- Listed records

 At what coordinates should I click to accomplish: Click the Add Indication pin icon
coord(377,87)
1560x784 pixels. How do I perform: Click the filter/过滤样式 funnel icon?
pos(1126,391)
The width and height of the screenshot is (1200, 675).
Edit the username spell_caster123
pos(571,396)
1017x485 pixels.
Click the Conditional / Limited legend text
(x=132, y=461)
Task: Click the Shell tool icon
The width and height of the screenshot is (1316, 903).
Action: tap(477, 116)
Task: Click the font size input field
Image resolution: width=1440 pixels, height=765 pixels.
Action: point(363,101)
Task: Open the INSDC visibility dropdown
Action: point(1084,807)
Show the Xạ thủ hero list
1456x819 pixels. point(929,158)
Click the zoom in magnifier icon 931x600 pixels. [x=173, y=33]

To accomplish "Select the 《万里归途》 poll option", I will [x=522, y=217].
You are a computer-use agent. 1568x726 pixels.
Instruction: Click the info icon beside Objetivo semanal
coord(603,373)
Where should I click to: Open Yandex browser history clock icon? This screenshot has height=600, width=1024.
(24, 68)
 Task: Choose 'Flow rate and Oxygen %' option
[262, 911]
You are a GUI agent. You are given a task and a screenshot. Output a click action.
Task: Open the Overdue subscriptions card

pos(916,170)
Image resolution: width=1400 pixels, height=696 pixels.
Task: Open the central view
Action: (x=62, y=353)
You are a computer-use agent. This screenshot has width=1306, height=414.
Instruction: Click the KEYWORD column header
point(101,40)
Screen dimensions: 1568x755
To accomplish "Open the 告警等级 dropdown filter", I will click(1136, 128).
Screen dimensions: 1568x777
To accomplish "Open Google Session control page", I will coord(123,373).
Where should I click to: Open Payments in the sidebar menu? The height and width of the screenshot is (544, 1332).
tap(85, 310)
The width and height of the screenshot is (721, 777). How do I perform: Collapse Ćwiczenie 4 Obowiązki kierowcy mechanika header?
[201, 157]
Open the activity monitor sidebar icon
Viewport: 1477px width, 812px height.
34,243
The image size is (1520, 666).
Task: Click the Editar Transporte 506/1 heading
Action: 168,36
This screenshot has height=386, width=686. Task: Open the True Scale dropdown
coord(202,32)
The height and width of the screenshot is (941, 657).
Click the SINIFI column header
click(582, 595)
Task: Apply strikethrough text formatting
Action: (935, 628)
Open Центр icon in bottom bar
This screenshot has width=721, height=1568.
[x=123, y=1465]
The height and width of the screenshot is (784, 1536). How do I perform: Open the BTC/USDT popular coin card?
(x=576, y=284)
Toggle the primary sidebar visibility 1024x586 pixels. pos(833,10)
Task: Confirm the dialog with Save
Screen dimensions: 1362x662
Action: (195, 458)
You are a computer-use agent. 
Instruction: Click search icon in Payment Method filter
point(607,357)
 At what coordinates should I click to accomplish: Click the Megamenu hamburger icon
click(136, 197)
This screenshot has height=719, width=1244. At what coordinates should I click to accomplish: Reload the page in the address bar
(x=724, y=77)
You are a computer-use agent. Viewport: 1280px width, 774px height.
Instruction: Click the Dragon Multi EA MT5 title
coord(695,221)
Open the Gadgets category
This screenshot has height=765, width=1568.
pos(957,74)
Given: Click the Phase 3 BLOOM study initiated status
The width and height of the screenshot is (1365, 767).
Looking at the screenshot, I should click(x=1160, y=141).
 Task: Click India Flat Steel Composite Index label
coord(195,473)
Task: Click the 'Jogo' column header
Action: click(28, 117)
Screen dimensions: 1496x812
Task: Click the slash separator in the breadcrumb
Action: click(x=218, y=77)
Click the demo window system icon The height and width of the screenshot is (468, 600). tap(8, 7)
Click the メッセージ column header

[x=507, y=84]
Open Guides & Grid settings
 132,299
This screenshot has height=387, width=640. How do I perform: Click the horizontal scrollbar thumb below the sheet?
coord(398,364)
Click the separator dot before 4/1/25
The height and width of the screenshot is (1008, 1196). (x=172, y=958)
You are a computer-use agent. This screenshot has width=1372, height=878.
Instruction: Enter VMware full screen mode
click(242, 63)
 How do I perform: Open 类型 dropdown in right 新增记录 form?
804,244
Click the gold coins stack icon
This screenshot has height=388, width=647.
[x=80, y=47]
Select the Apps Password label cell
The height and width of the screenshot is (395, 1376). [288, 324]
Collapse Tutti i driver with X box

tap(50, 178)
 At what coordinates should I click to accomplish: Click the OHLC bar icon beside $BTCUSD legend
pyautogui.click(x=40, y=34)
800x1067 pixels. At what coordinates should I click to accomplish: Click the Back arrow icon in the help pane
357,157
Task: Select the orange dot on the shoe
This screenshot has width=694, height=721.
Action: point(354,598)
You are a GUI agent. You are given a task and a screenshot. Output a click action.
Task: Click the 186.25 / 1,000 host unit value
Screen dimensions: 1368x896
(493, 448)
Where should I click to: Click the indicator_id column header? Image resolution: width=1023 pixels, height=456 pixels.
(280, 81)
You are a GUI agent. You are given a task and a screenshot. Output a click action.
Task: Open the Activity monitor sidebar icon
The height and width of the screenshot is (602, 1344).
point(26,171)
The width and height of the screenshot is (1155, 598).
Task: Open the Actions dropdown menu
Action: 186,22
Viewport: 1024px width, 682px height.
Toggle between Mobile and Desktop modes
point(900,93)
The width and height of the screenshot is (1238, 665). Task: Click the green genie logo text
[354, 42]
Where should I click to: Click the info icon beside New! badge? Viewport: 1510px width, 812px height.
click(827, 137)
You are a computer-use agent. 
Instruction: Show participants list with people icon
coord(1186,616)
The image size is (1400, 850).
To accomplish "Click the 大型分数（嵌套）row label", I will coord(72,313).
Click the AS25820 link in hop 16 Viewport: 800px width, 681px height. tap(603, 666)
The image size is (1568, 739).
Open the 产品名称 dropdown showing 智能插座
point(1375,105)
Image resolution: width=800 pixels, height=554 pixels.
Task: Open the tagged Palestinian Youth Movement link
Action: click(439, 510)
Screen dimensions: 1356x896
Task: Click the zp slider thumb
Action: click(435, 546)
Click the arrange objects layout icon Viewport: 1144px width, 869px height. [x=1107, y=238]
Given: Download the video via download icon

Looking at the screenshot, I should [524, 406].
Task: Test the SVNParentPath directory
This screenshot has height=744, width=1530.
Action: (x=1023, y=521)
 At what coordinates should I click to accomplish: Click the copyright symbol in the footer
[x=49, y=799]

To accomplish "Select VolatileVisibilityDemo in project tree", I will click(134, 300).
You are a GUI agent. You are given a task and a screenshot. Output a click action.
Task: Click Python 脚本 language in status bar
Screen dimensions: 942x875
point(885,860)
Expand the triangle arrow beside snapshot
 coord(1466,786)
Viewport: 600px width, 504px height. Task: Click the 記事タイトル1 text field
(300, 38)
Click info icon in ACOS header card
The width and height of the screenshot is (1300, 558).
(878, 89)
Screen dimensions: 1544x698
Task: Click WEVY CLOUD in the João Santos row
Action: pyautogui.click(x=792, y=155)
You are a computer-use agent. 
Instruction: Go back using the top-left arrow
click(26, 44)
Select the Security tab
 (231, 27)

- Short problem
Copy out the records from the first line through the line that contains "Action: (x=62, y=353)", keeping every character the same.

- The output
 At what coordinates should I click to accomplish: Click the Add Indication pin icon
coord(377,87)
1560x784 pixels. How do I perform: Click the filter/过滤样式 funnel icon?
pos(1126,391)
The width and height of the screenshot is (1200, 675).
Edit the username spell_caster123
pos(571,396)
1017x485 pixels.
Click the Conditional / Limited legend text
(x=132, y=461)
Task: Click the Shell tool icon
The width and height of the screenshot is (1316, 903).
Action: tap(477, 116)
Task: Click the font size input field
Image resolution: width=1440 pixels, height=765 pixels.
Action: point(363,101)
Task: Open the INSDC visibility dropdown
Action: point(1084,807)
Show the Xạ thủ hero list
1456x819 pixels. point(929,158)
Click the zoom in magnifier icon 931x600 pixels. [x=173, y=33]

To accomplish "Select the 《万里归途》 poll option", I will [x=522, y=217].
You are a computer-use agent. 1568x726 pixels.
Instruction: Click the info icon beside Objetivo semanal
coord(603,373)
Where should I click to: Open Yandex browser history clock icon? This screenshot has height=600, width=1024.
(24, 68)
 Task: Choose 'Flow rate and Oxygen %' option
[262, 911]
You are a GUI agent. You are given a task and a screenshot. Output a click action.
Task: Open the Overdue subscriptions card

pos(916,170)
Image resolution: width=1400 pixels, height=696 pixels.
Task: Open the central view
Action: (x=62, y=353)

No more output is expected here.